__Your instructions__: Where the line containing "Where should I click to: Check" appears in the entries below, begin there and output every line through the last, exactly, minus the pictures.

....................

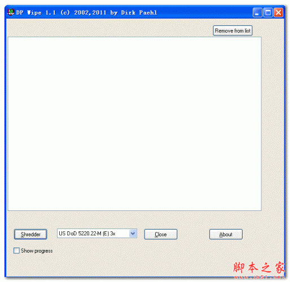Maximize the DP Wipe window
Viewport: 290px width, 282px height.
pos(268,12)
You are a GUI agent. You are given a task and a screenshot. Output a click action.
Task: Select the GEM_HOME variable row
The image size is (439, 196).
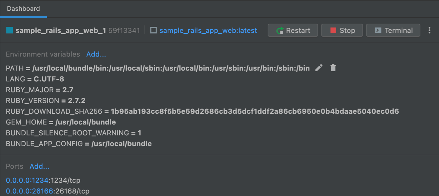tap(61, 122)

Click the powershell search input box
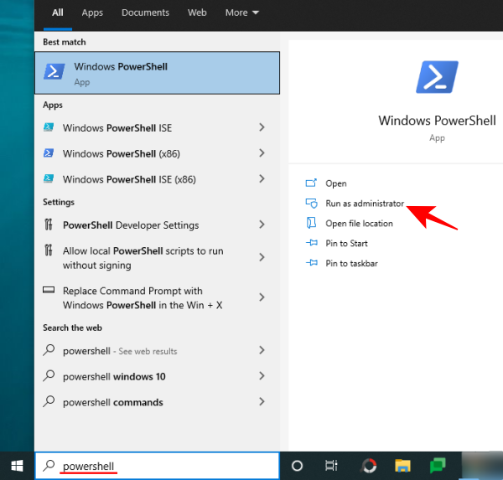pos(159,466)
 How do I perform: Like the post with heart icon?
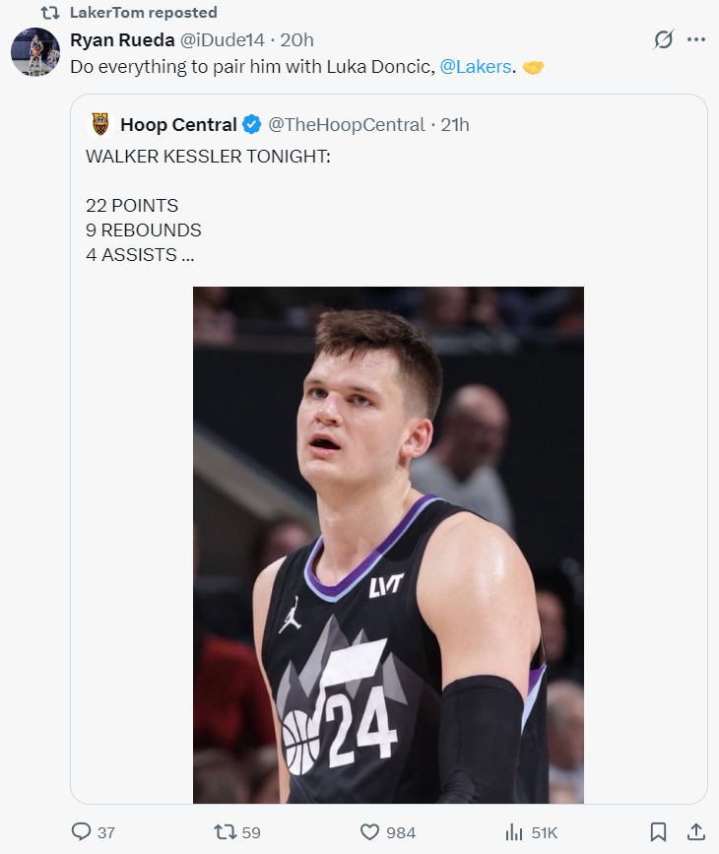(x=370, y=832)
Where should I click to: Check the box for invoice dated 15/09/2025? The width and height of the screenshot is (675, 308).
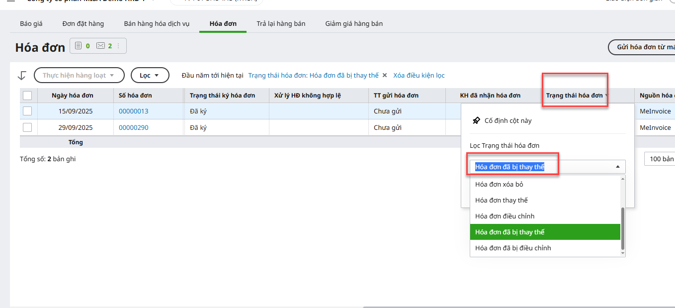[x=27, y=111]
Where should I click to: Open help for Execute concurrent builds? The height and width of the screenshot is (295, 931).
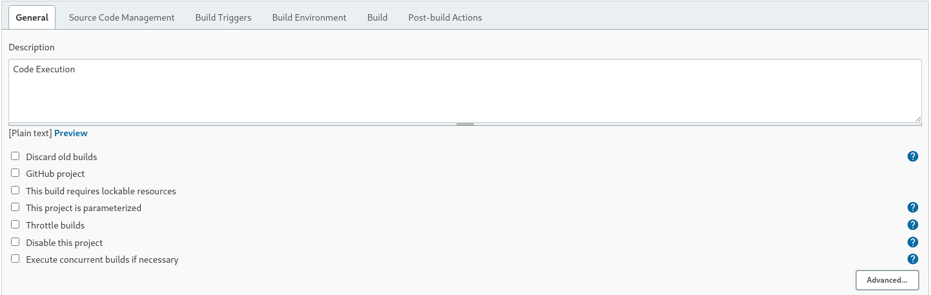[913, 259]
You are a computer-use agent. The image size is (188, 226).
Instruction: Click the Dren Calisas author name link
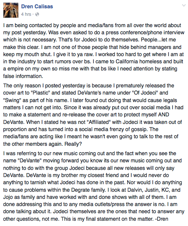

....................

__Exercise result__:
Where should I click to: Check the box for invoice dated 15/09/2025? The width and height of the screenshot is (675, 308).
[x=27, y=111]
Where should I click to: Open help for Execute concurrent builds? The height and width of the screenshot is (295, 931).
[913, 259]
You are a computer-use agent. The image size is (188, 226).
Instruction: Click the Dren Calisas author name link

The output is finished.